The lines to return are those below that contain the word "this".

[Saved entries]
BEGIN

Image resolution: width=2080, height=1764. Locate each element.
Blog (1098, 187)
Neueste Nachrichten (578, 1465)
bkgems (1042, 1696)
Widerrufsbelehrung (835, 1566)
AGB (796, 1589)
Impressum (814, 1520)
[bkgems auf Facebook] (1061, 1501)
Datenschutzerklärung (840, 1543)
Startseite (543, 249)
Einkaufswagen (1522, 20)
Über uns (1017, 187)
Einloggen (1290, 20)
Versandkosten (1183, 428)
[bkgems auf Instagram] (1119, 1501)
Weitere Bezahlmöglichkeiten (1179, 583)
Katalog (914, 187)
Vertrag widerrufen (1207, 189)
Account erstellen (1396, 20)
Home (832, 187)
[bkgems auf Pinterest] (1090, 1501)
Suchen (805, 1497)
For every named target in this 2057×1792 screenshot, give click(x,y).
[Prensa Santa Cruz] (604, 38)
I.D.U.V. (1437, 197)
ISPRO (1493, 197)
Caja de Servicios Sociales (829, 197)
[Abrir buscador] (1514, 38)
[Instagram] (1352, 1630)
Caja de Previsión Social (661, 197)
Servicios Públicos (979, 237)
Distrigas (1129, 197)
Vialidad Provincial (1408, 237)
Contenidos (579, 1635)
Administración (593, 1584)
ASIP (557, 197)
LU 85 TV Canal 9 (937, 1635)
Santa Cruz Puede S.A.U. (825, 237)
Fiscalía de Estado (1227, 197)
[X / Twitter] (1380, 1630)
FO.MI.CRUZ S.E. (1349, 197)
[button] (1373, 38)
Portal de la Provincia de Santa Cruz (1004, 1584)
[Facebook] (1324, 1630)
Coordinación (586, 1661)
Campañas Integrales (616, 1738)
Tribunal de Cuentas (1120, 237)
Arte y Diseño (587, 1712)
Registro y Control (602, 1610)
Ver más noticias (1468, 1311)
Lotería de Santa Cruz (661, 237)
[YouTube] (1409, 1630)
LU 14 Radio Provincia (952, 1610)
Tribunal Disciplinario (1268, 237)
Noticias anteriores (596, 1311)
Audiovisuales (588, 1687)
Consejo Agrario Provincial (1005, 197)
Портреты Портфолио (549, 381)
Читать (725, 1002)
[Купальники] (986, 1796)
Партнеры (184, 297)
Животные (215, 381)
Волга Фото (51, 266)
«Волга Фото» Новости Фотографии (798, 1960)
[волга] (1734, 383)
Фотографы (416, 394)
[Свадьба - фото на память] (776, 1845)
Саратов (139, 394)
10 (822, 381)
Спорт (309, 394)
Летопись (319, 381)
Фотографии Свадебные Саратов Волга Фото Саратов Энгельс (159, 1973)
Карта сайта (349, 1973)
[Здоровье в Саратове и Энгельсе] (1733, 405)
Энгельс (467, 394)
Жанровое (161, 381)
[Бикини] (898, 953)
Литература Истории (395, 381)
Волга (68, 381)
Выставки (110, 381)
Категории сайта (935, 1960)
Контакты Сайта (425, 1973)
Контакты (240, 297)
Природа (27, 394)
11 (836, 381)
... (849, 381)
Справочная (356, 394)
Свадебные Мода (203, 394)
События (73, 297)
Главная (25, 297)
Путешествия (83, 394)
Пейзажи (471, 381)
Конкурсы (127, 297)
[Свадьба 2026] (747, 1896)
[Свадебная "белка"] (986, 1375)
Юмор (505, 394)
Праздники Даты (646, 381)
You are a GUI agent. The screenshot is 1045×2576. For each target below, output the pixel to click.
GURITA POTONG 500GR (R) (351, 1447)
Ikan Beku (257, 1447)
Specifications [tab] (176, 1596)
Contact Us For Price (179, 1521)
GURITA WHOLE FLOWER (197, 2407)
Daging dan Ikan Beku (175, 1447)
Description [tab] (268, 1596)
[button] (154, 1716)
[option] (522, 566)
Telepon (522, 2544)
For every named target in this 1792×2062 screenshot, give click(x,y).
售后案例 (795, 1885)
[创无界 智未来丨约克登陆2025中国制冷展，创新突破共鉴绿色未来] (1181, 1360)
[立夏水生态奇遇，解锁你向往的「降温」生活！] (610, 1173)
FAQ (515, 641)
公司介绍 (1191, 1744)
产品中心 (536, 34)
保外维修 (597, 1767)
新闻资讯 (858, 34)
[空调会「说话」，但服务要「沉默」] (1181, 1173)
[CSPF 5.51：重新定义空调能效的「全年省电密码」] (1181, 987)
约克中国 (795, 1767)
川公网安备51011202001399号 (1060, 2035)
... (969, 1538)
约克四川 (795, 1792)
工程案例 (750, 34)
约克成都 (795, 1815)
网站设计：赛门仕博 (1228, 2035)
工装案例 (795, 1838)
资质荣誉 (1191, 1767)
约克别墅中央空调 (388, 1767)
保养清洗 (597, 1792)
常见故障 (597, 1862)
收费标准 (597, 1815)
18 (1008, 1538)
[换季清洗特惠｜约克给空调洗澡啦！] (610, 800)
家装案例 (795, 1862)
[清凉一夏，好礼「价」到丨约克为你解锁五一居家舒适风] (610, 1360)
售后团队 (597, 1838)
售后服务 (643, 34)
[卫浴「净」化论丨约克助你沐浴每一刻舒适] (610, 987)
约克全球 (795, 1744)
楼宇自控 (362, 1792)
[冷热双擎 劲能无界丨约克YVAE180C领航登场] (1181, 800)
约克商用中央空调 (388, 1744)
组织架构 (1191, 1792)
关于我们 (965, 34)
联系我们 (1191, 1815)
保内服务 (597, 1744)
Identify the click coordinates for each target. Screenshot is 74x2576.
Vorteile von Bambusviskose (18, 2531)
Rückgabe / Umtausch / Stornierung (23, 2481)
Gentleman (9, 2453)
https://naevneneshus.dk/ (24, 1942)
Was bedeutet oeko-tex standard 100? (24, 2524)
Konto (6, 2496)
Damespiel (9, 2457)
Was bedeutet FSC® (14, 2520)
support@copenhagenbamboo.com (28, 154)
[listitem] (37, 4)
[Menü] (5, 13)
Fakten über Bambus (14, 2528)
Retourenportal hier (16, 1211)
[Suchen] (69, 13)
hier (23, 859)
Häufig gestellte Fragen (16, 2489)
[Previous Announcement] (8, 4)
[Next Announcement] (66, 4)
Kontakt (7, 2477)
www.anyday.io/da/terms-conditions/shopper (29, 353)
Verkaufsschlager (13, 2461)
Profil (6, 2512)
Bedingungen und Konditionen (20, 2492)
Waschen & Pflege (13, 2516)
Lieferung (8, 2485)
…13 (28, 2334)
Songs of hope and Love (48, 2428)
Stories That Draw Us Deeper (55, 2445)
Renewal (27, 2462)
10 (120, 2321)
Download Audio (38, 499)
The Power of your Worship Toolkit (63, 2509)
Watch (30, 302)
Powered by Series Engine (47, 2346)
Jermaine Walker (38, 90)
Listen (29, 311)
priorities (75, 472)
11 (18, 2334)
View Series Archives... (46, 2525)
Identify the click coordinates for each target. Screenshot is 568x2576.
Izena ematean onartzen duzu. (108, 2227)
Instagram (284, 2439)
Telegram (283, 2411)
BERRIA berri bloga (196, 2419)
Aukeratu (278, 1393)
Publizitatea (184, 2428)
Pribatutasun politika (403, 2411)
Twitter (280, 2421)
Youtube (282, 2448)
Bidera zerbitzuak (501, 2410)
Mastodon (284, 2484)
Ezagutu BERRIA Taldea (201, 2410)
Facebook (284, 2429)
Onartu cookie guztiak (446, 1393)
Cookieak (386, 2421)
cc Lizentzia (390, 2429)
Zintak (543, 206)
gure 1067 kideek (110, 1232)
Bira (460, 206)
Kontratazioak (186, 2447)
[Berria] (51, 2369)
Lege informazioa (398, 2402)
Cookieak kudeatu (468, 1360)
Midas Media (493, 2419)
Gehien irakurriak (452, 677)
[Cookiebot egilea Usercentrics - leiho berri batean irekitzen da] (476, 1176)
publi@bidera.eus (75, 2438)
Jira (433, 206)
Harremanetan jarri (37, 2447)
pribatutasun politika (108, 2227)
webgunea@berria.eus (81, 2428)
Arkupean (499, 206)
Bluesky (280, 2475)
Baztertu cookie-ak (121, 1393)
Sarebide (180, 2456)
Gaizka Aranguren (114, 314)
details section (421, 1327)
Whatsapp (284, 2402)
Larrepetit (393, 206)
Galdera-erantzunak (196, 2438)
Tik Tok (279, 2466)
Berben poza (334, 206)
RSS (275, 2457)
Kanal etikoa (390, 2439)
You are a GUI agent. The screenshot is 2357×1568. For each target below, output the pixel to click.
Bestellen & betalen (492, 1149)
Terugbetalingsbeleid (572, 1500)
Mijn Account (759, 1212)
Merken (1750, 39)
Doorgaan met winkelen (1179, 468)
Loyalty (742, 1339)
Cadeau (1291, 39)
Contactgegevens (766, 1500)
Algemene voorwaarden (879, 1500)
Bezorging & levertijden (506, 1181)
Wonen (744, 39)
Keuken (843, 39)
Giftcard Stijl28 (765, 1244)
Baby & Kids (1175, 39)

END

TASK SOLUTION.
For every named target in this 2057×1792 screenshot, give click(x,y).
For every named target in this 1792×2062 screenshot, give click(x,y).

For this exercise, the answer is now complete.